[begin INPUT RECORDS]

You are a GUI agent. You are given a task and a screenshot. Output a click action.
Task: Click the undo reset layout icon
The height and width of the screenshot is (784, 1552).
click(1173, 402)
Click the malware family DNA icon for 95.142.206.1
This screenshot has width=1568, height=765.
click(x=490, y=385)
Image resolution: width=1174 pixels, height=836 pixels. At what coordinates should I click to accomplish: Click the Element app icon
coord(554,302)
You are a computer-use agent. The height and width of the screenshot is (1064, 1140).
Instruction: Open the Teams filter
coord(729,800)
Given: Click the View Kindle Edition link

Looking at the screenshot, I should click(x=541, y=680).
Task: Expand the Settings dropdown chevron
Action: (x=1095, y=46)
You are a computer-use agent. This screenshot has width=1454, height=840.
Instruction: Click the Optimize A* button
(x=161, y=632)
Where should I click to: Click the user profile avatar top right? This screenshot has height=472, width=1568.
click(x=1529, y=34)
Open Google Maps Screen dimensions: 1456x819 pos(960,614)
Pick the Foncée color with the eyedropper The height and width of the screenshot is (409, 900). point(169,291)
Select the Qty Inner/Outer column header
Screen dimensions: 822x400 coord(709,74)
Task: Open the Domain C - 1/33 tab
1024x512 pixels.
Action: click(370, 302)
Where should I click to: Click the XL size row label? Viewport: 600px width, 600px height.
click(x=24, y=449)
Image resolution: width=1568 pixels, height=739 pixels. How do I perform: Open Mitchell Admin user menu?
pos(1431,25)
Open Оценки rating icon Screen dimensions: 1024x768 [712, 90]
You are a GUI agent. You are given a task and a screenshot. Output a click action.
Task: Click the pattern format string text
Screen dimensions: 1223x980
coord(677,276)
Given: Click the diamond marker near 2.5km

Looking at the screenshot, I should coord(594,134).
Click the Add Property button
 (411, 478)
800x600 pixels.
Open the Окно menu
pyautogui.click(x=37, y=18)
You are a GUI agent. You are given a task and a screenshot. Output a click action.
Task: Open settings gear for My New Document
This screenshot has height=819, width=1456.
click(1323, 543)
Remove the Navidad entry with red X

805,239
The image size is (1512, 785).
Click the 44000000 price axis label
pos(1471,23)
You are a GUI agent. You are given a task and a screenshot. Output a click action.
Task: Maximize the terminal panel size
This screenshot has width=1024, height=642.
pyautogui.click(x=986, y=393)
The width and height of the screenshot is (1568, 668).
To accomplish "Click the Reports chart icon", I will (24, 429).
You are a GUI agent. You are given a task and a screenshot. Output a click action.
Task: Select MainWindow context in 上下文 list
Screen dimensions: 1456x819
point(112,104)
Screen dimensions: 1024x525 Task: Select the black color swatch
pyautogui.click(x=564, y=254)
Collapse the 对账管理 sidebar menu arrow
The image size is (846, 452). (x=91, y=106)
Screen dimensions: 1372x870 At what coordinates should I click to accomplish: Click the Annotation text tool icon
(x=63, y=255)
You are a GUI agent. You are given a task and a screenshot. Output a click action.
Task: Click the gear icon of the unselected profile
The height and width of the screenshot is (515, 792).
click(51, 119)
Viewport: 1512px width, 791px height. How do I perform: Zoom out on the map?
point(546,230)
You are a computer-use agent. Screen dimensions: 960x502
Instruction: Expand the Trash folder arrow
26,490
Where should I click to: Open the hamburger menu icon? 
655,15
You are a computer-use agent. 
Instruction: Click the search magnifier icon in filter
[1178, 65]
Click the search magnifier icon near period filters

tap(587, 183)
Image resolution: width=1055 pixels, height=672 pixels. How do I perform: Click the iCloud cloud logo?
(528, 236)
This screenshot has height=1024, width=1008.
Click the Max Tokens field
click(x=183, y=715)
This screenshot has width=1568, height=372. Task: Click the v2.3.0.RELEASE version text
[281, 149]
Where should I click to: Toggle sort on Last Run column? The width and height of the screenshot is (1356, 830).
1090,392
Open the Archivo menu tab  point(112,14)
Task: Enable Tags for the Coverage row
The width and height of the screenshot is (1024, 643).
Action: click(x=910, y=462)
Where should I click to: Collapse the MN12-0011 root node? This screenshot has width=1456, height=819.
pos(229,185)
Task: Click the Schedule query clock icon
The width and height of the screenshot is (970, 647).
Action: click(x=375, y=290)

[end INPUT RECORDS]

STATED TASK: Locate each line in the material above that contains the string "perform" and copy those lines. Letter case is significant.

TASK RESULT:
Image resolution: width=1568 pixels, height=739 pixels. How do I perform: Open Mitchell Admin user menu?
Viewport: 1512px width, 791px height. How do I perform: Zoom out on the map?
Image resolution: width=1055 pixels, height=672 pixels. How do I perform: Click the iCloud cloud logo?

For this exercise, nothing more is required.